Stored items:
↓↓↓

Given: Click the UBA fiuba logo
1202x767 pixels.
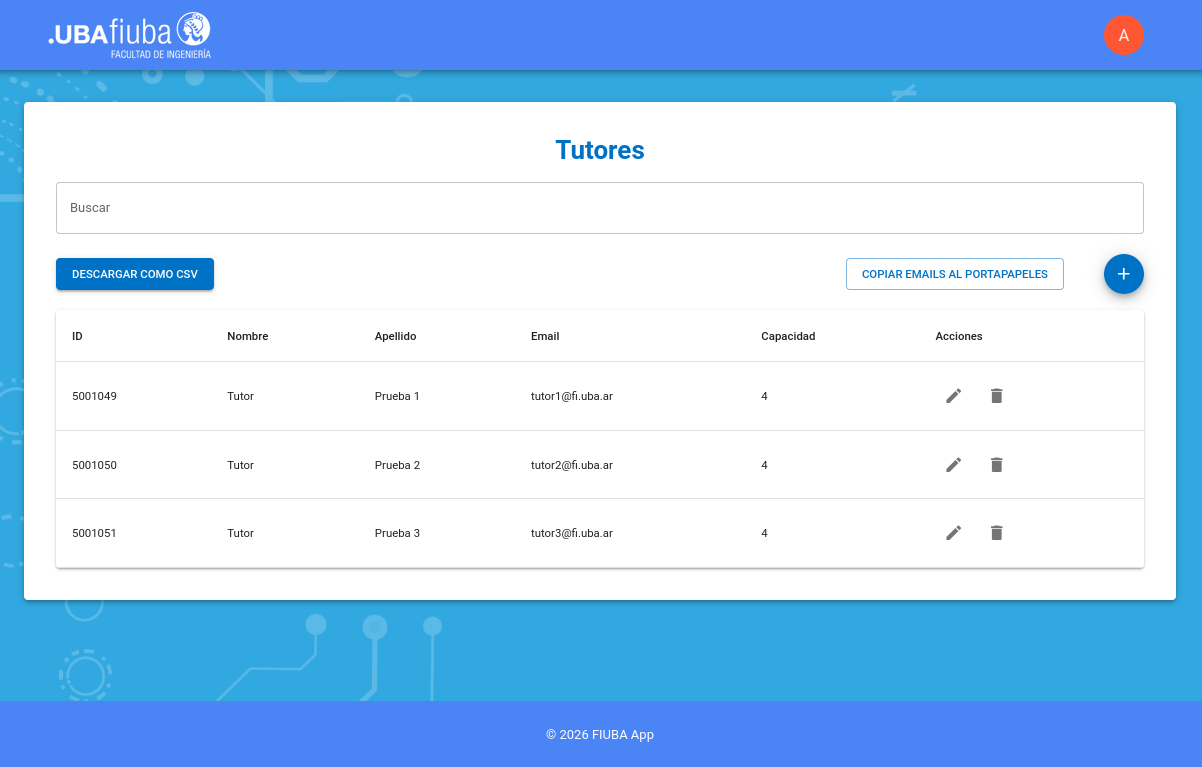Looking at the screenshot, I should (130, 35).
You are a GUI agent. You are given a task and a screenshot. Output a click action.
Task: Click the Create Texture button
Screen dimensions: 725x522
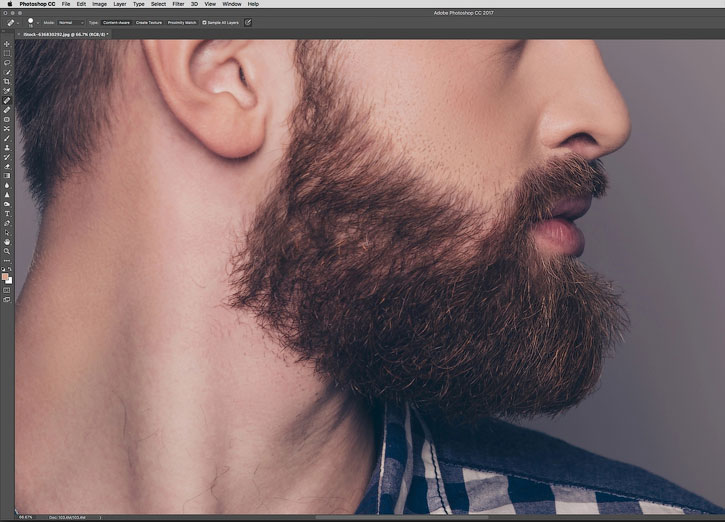(148, 23)
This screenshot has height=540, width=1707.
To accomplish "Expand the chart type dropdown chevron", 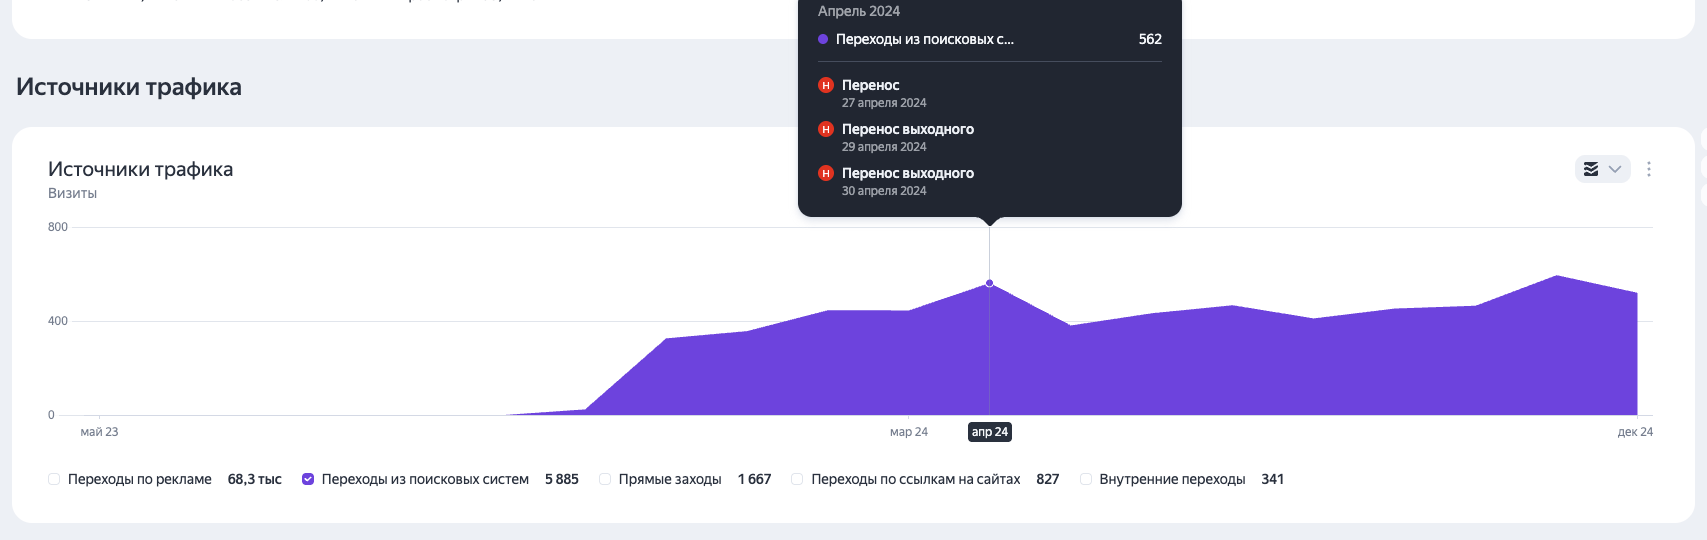I will pos(1615,169).
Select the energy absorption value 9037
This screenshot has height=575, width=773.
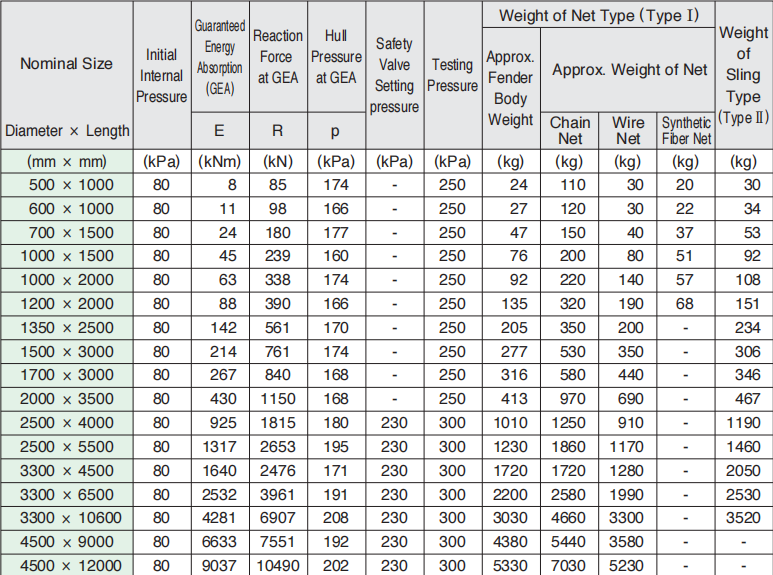pyautogui.click(x=219, y=566)
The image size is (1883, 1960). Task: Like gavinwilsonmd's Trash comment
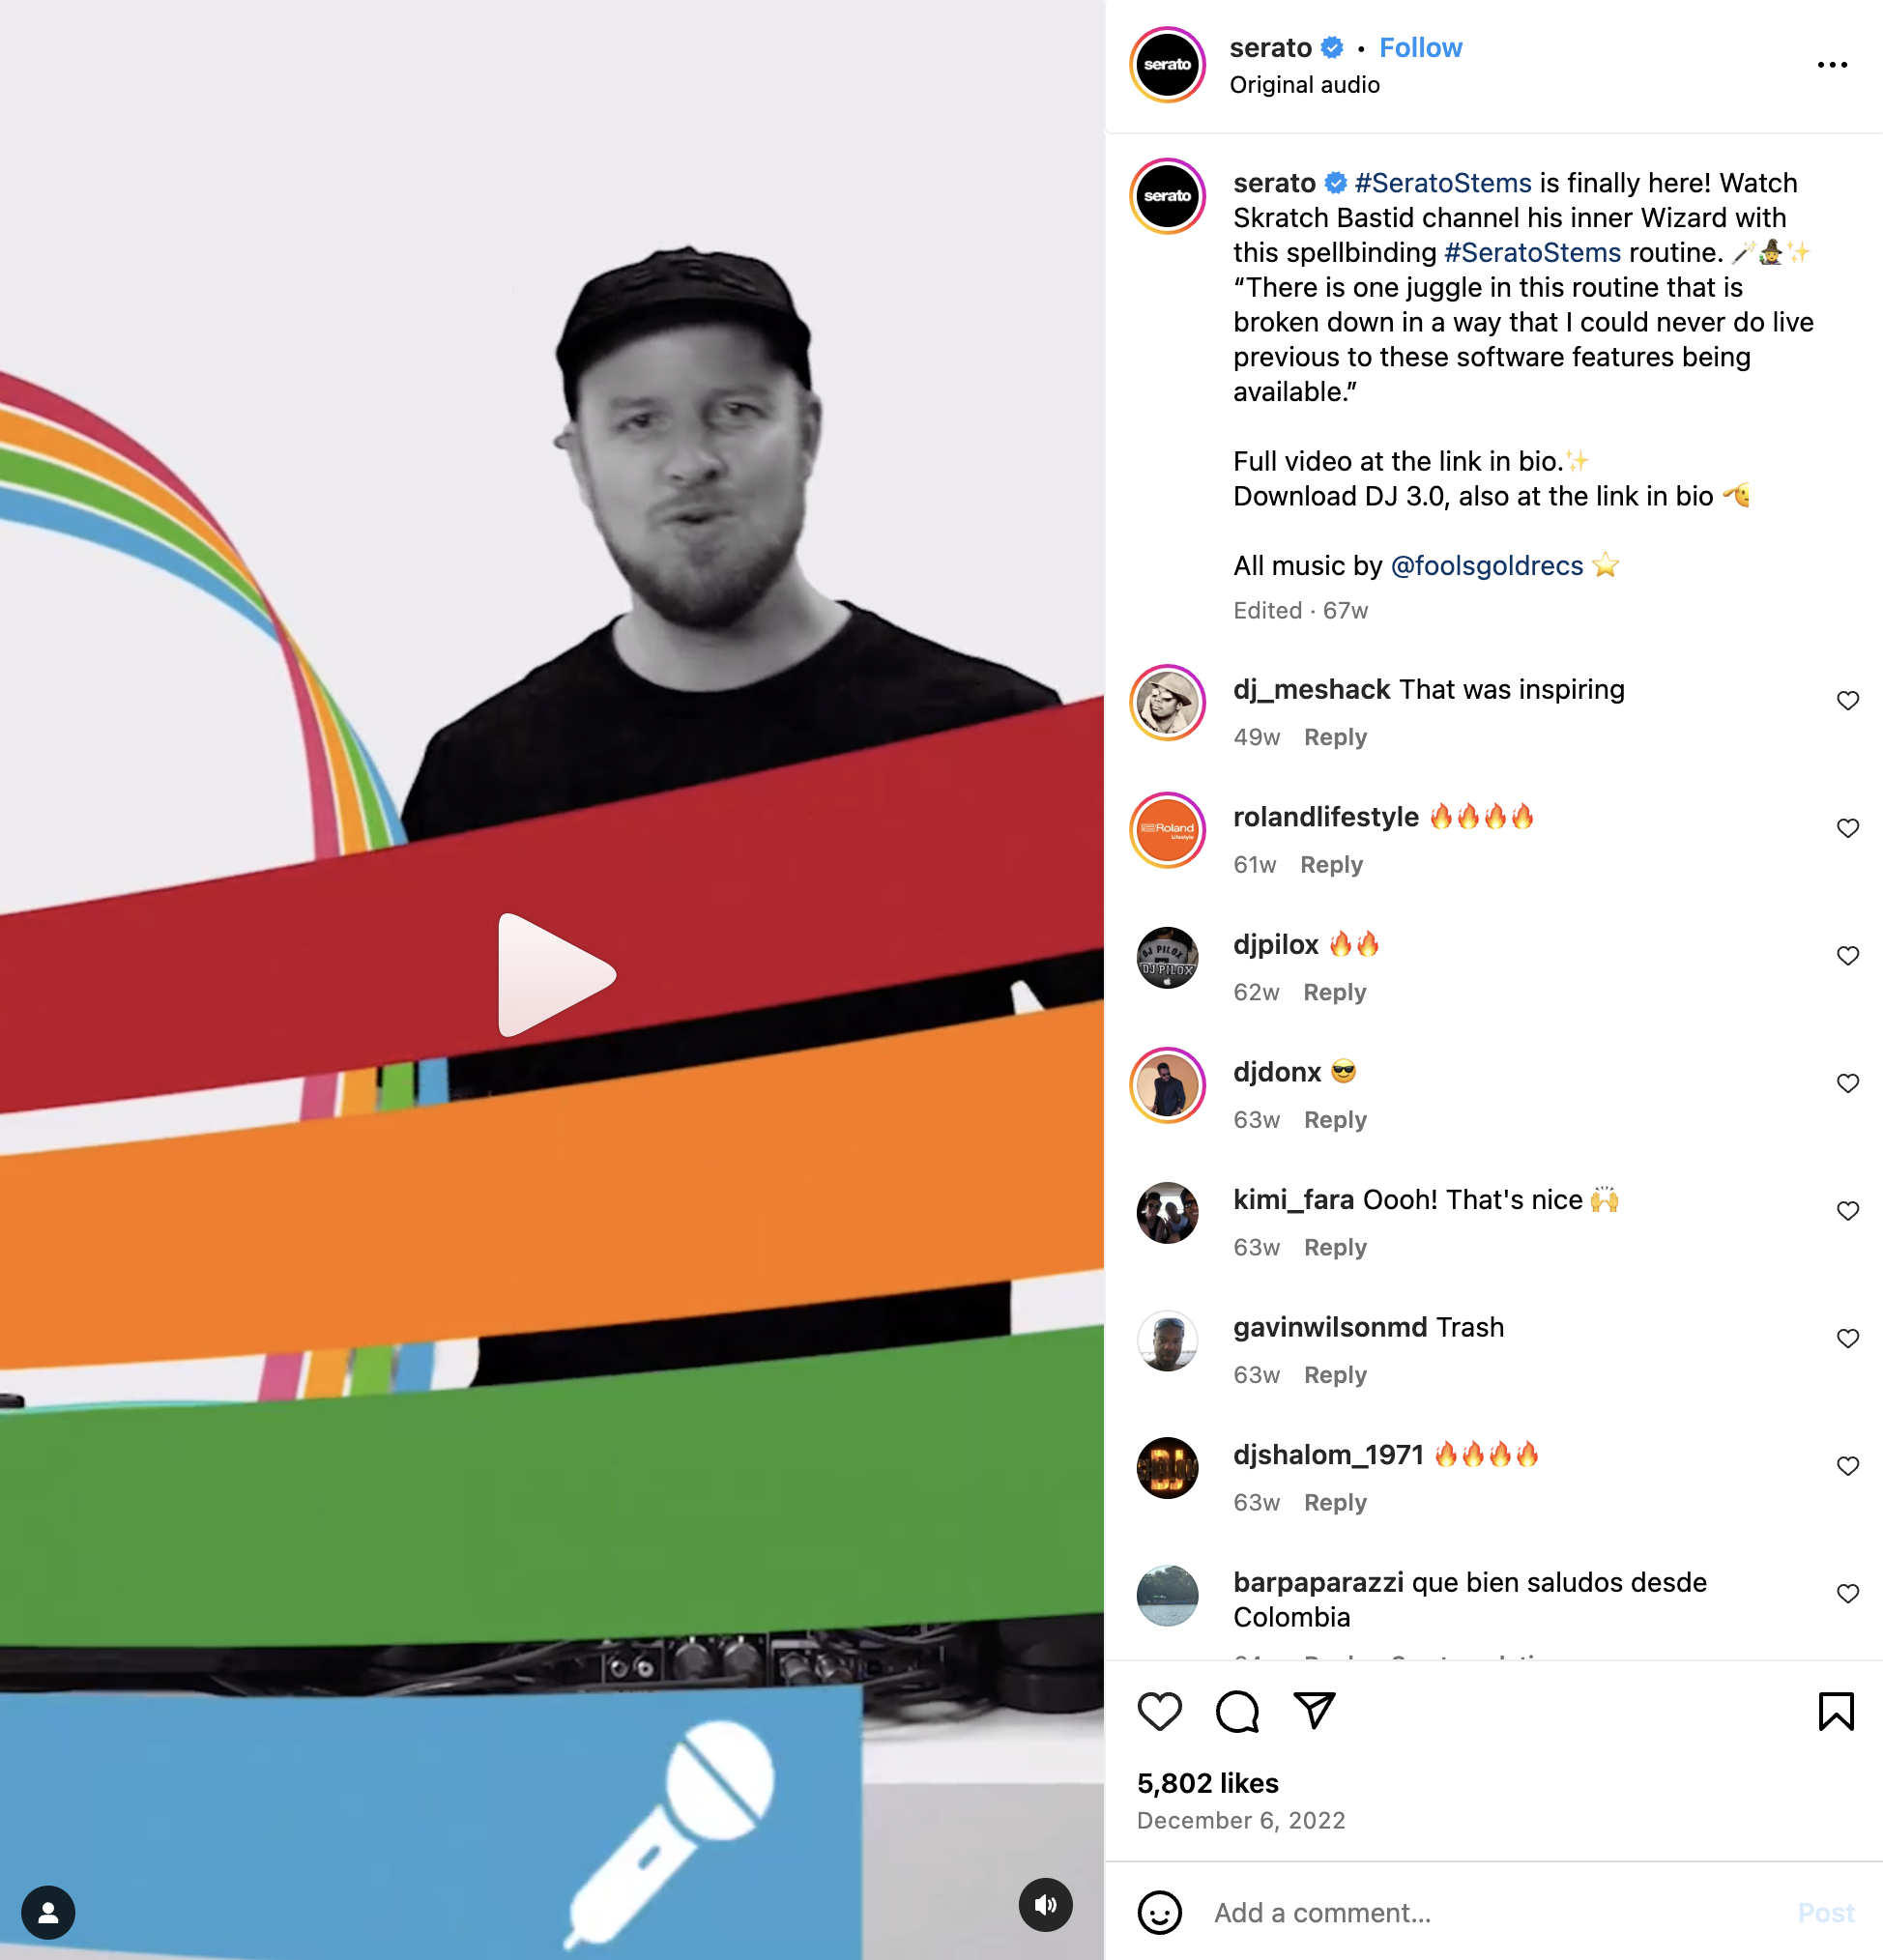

↑↑↑

Instructions for the task: Exclude the pictures, and output exactly the lines from the one with "This screenshot has height=575, width=773." through the last line of the records, both included.

Reply:
This screenshot has height=575, width=773.
pyautogui.click(x=219, y=566)
The image size is (1883, 1960). Task: Like gavinwilsonmd's Trash comment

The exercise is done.